And there are still lessons to be learned from this darkness. Still lessons that we can only learn from the darkness. Many people in the Bible get their guidance from dreams — Joseph, Jacob, Daniel, Solomon, and Joseph, husband to Mary. The Spirit often speaks to us from the darker corners, from the shadowy margins, from middle-of-the night insights, from hunches or intuitions that arise when we hover between wakefulness and sleep. My Dad would often go to bed thinking about a problem at work. When he woke up at 3 a.m., the answer to that problem or some insight into it was often there, ready, waiting for him. He learned to be grateful for those middle-of-the-night wakenings.  I think this is because at night, in the dark, during sleep or on the verge of it, our rational minds take a back seat. Instead of bearing down on a problem, trying to figure it out, using our much-valued reason, we surrender to unconsciousness. And in that darkness, something that our rational mind couldn’t have created on its own can be born, can come into the light of consciousness. In that darkness, something bigger than us can work through us. 

There are still lessons to be learned from the darkness. In fact, I believe that the whole of the spiritual journey is to learn to surrender more and more to the Spirit, to this Something Bigger that can work through us when we can turn down our rational minds enough. In depth psychology, and especially in the work of Carl Jung (who has been so formative to my understanding of Christian faith), we mature into whole selves by surrendering more and more to the greater wisdom coming up from our unconscious, from our non-rational or more-than-rational selves.  (And, as we explored during Lent, sometimes what comes up from our unconscious is repressed stuff from our shadow that needs to be looked at. It is its own kind of dark wisdom.)

That’s why, even when the light starts returning, we need practices of darkness. The magi studied the night sky and the stars; they listened to their dreams.  We, too, need practices that allow us to put our rational minds in the back seat, that allow a bigger wisdom to drive us, to move through us and, like Mary, bring something to birth in us. 
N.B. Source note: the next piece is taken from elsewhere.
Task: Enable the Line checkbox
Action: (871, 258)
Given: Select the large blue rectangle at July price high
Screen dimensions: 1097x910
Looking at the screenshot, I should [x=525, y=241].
What are your practices of darkness? For me, they have included working with my dreams, or meditating, or creative writing, especially poetry. Sermon writing, for me, is also such a practice. I do my rational work, the work done in the light of day — I read and research and study the text — but then I take a deep breath, say a prayer, relax my mind and try to allow what’s coming up from a deeper, darker place to speak.

Prayer and worship and ritual are practices of darkness. Many of you have told me that when we gather here things come up unexpectedly —- you find yourself crying about something that you didn’t even know was lodged in your psyche. Or maybe an unexpected joy or gratitude arises. Music — or really any art — is a practice of darkness. Physical exertion, dancing, yoga can be.  Lectio divina or Scripture study or “holy reading” can be. Every time I read something about cosmology, my rational mind gets blown and a deeper truth about the universe and our place within it comes into consciousness. What are your practices of darkness?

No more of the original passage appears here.